En regardant ce premier résultat pour Paris, on arrive bien a imaginer qu'en se postant au sommet de la tour Eiffel et en regardant vers l'est le prochain pays que notre regard "rencontrera" sera l'Allemagne, ou la Suisse, le Luxembourg et la Belgique selon l'angle choisit. Je met des guillemets à "rencontrera" parce qu'on est bien d'accord qu'arrivé à cette étape vous vous doutez bien qu'on ne "voit" pas vraiment l'autre pays depuis la tour Eiffel, déjà parce que la Terre étant ronde la visibilité maximale autour de la tour Eiffel et d'environ 65 km et aussi parce que même si la Terre était plate, l'air de Paris serait trop pollué pour espérer voir quoique ce soit. (En revanche si la Terre est plate les calculs doivent surement être plus simples)
Revenons à nos moutons. Si vous êtes habitués aux cartes et aux projections traditionnelles, vous devez surement vous dire, comme moi, qu'en regardant vers l'ouest depuis Paris on devrait tomber sur le Canada ou les USA, en tout cas pas la République Dominicaine !!!

Preuve (Google Maps) :




Il existe donc deux possibilités : soit mon code est faux, soit la Terre n'est pas plate. Comme mon code n'est (évidemment) pas faux, la Terre n'est donc pas plate (CQFD) et il faut donc utiliser Google Earth pour tracer une vraie ligne droite sur le globe.

Preuve (Google Earth) :



On part bien vers l'ouest depuis Paris



Et paf, on est en République Dominicaine !
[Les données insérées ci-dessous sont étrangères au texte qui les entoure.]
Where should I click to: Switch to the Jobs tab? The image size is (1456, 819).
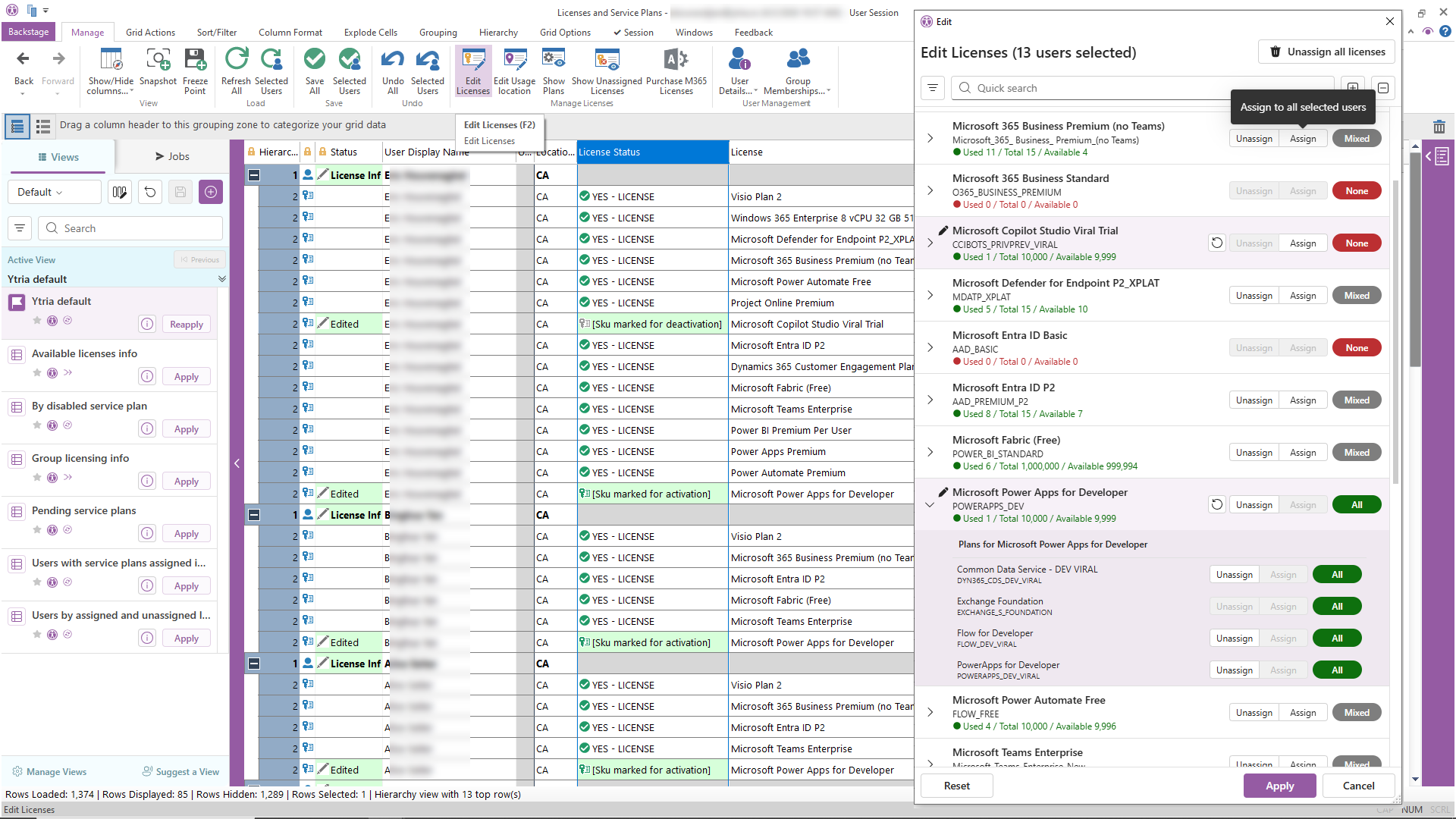pos(172,157)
Étonnant non? Vous ne l'aviez pas vue venir celle-là? On peut ensuite regarder les différents résultats obtenus selon la ville de départ sélectionnée :

Pour Brest :

C'est l'endroit d'où on voit le mieux le Brésil.


Pour Calais :

Apparemment, de Calais on semble très bien voir le Royaume-Uni et la Belgique (et aussi accessoirement l'Espagne mais il me semble que c'est un peu plus loin). Il est amusant de constater que toutes ces villes du Nord peuvent apercevoir (à des degrés divers) des pays qui semblent très au sud comme le Brésil, ce qui n'est possible que parce que la vue n'est pas obstruée par l'Espagne lorsque l'on se situe suffisamment au nord.

Pour Marseille :


Côté est c'est évidemment l'Italie qui prédomine, au sud l'Algérie, pour la partie est / sud-ouest on a aussi l'Espagne. Ces trois pays représentent respectivement 127°, 60° et 57° soit donc un total de 244°, les 2/3 du paysage donc.

Pour Strasbourg :

Le Pac-Man allemand.

Pour Ajaccio :


Et pour notre dernier essai, le Pac-Man italien, a noter une petite incursion de la Libye.